After the meadow was lost and the river dropped, the water table on the remaining meadow terraces dropped as well, providing fresh air to the roots of young alder that responded with vigorous growth. By fall 2016, there were only traces of the meadow, dissected by gullies and separated from the river by a wet, crumbling escarpment of sand and partially decayed plant material that created a rank, unwholesome milieu. Trails to the meadow, disused now, are being overgrown with pioneer species like stinging nettle and borages whose seeds implant themselves permanently in fur, socks and bootlaces.
The Sense of Alder
The tree called Himalayan Alder (Alnus nepalensis) is germane to catastrophic erosion in the Himalaya because it is the number one pioneer and stabilizer of slopes that fail at a wide range of elevations including most of the elevations where people live. Here in Tejam, the lobe of rocky landslide debris that held back the meadow until it was cut in 2013 supports a magnificent forest of Himalayan alder. The trees are mature and appear to be about a century old, maybe more. Like other pioneering plant species, a Himalayan alder tree maximizes reproductive fitness in an uncertain world by producing copious wind-borne pollen and potentially great numbers of nutlets, tiny seeds about 2 mm long with membranous wings that disperse in the wind so uniformly that when gravity pulverizes an expanse of bedrock, or the river deposits a fresh terrace, alder babies seem to erupt spontaneously from the damp sand and mica.
Himalayan alder, with the help of symbiotic root bacteria, can take nitrogen gas from the air and ‘fix’ it, which means putting the nitrogen atom together with hydrogen or oxygen to make chemical compounds essential to growth. In this way, Himalayan alder is less reliant on the nitrogenous waste of other organisms: self-sufficiency is useful to pioneers.

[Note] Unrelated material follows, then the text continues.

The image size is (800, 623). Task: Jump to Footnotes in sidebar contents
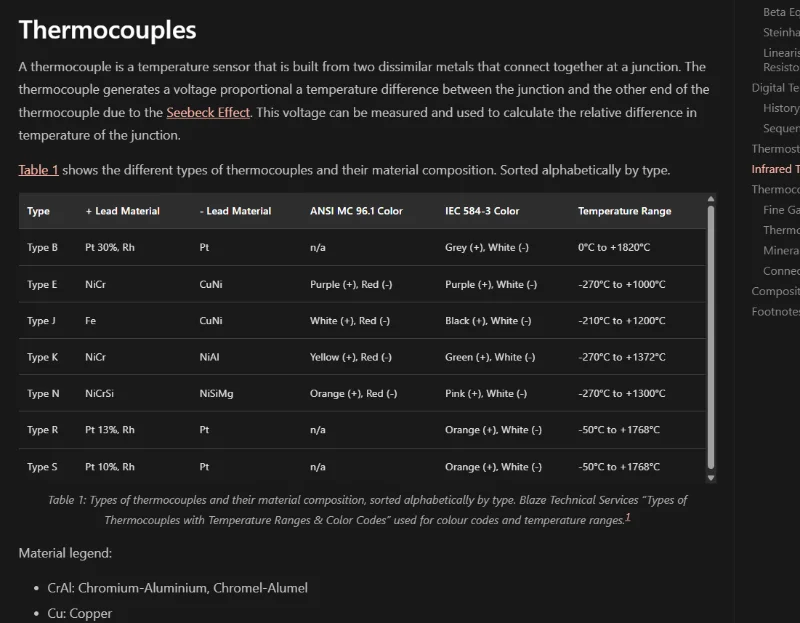(x=776, y=312)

When we visited Tejam in 2012, those big alders on the landslide lobe made an attractive backdrop for our campsite, as well as a backstop holding in place the meadow we camped on. The lower part of the meadow, backed up against the old landslide, could not drain well, so it had grasses, but no trees. Young alder were testing the margins.
The Tejam Villagers
Tejam is one of the higher villages in Darma Valley that is inhabited year-round. Residents of the Darma Valley, who refer to themselves as Rung, have a trans-Himalayan ancestry. Today they identify Hindu, but their genetic heritage and cultural traits show an affinity with Tibet. A couple of generations ago, the Rung were accorded Scheduled Tribe status, providing opportunities for higher education and government service that has encouraged them to steer away from traditional livelihoods. Catastrophes like the 2013 flood must further demote the appeal of traditional livelihoods to the next generation of Rung.

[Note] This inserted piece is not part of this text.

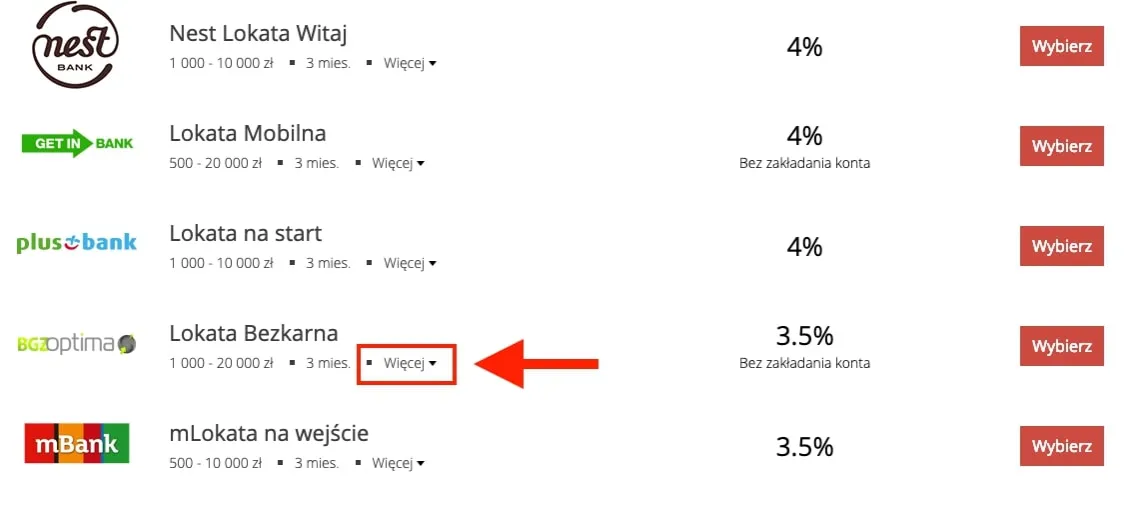Expand Więcej for Lokata na start
The image size is (1132, 521).
(410, 263)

Rung people have a history of transhumance, spending the warm part of the year in high valleys where they grow buckwheat and graze livestock, and over wintering in the Mahakali river valley. Various pressures make this lifestyle problematical for the next generation of Rung people, but people from the Mahakali Valley do seem to value their summers at high elevation. Road construction to the highest inhabited elevations of Darma Valley threatens to be a big disrupter of local traditions, but the road is popular nonetheless because it means visits to the summer village can be shorter and more frequent.
Later I want to write about some interesting places in the upper Darma Valley, including the high elevation byaksi, tributary valleys that hold tremendous scenic and religious importance to the local people.
Photo credit Maria Vishnevskiy
After the landslide, access to Tejam became more complicated. In 2014, the best way to get from Darma Valley to Tejam was to follow this irrigation canal, which during the post-monsoon meant scampering through a waterfall.